◆ PROBLEM TO SOLVE: According to the text about Hoerner Bank AG, in what year did the bank change from a limited liability company to a joint stock company?

◆ TEXT SHOWN:
Hoerner Bank AG is a German private bank founded in 1849 and based in Heilbronn (Baden-Württemberg). In addition to asset management and private banking its specialty is the handling of international estate matters. In 2021, the bank was named one of the best asset managers in Germany by WirtschaftsWoche for the third time in a row.

== History ==
Founded in 1849 as an agency for emigrants to America, in 1903 it became the company Amerikanisches Bankgeschäft Eugen Hoerner & Carl Laiblin, which later became Eugen Hoerner GmbH Spezialbankgeschäft zur Erhebung von Erbschaften in Amerika and was entered in the commercial register in 1934. The bank changed its legal form from a limited liability company to a joint stock company in 1996.

== Company structure ==
Currently, Hoerner Bank AG has a total of 102 employees. The bank is a member of the Association of German Banks and the deposit insurance scheme of the private banking sector. In addition to its headquarters in Heilbronn, the company has representative offices in Berlin, Hamburg and Munich.

The company includes the subsidiaries Hoerner Immobilien GmbH and Hoerner Polska, based in Warsaw.

== Business areas ==
The range of services includes asset-investment and management as well as financial- and inheritance-planning, insurance, old-age pension and international probate research. Hoerner Bank is regionally represented on the market with its classic banking services (regional bank).

◆ EXCERPTED RECORDS:
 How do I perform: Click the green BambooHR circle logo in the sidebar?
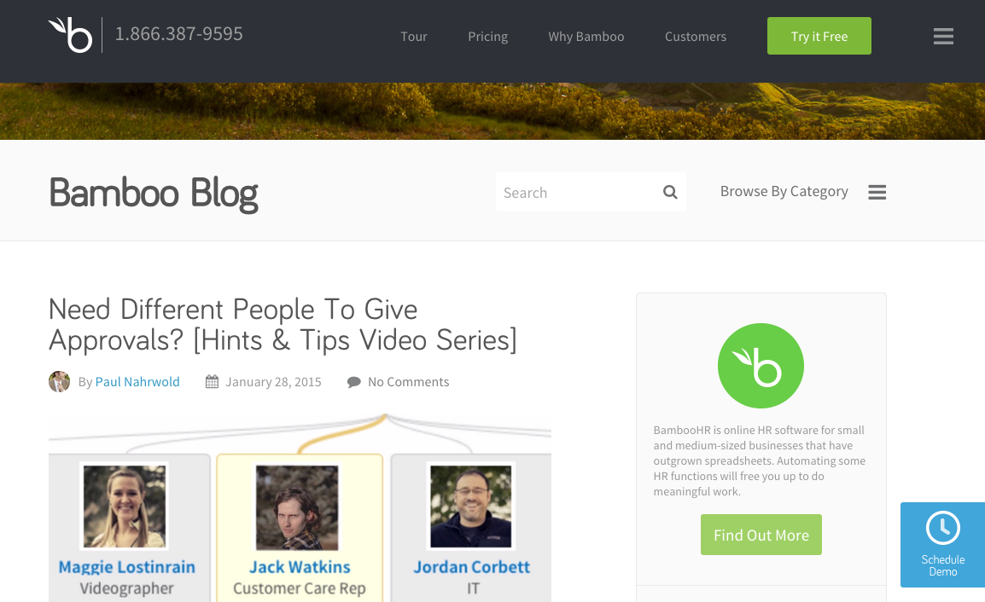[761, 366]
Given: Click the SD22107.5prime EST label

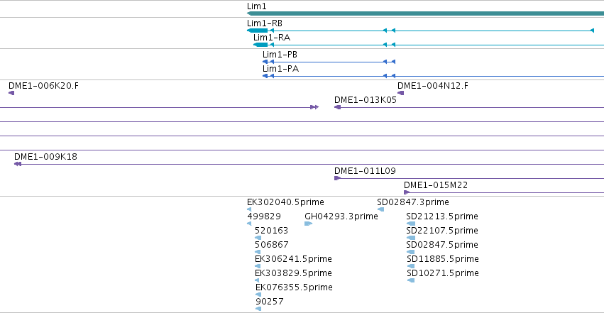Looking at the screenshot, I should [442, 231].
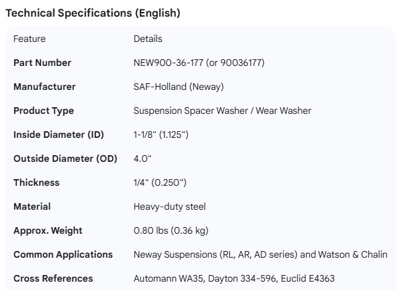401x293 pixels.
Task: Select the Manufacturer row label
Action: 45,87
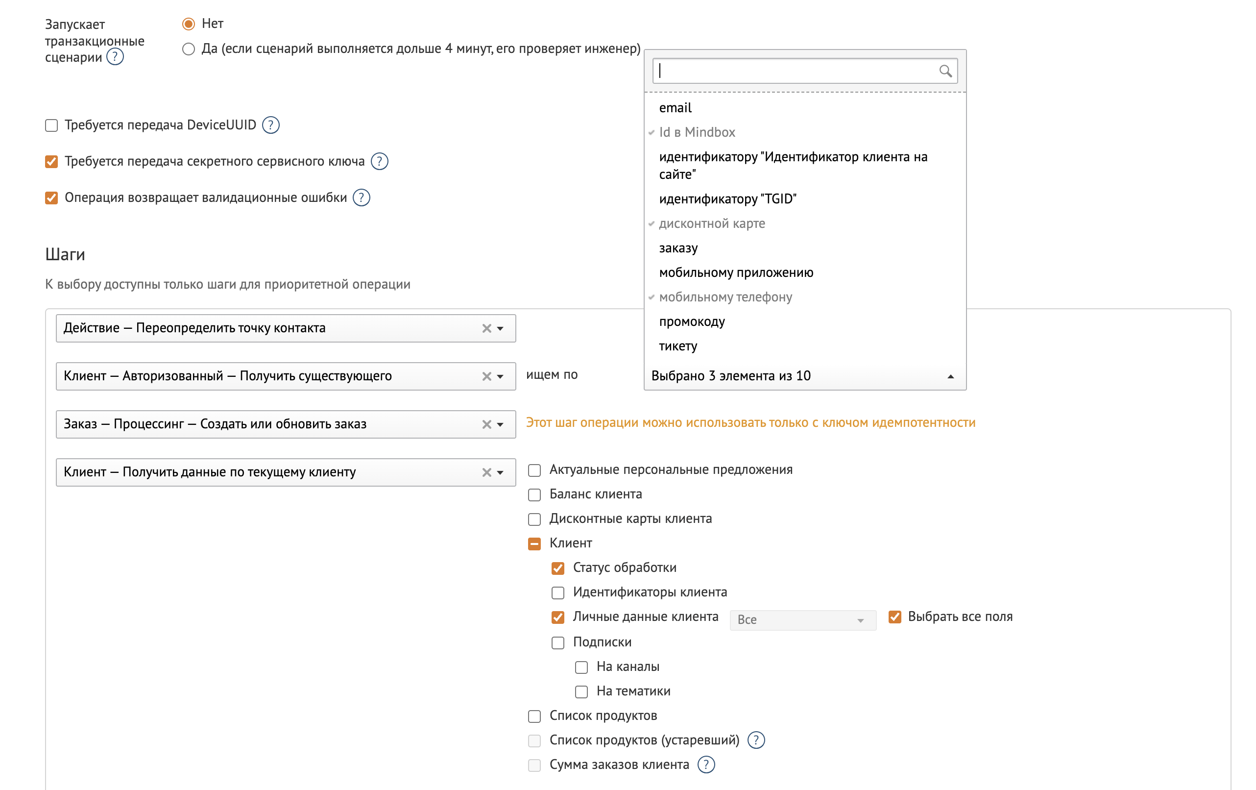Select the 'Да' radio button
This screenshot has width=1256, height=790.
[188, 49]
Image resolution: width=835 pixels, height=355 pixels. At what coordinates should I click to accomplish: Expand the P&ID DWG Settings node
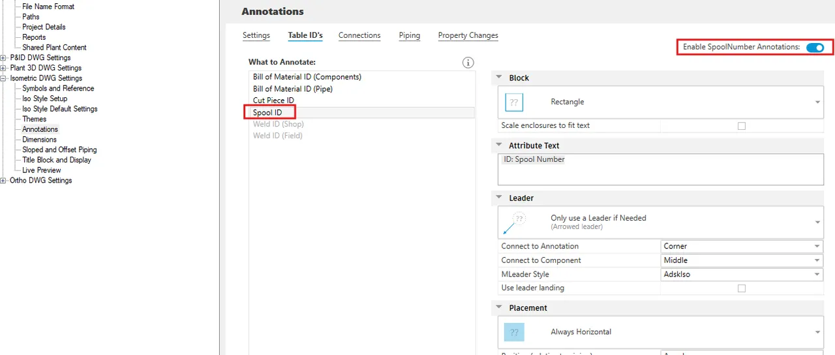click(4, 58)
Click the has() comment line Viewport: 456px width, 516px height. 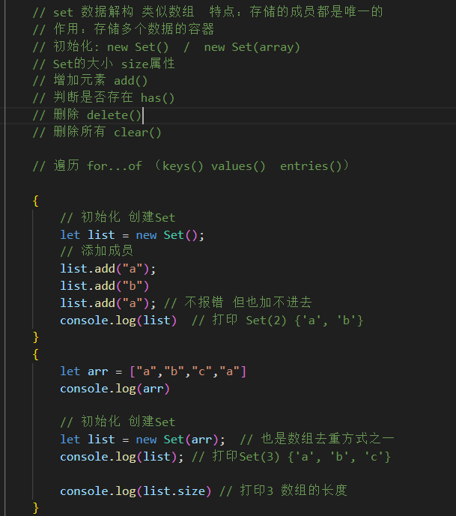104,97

◆ WRITTEN RESPONSE: 1996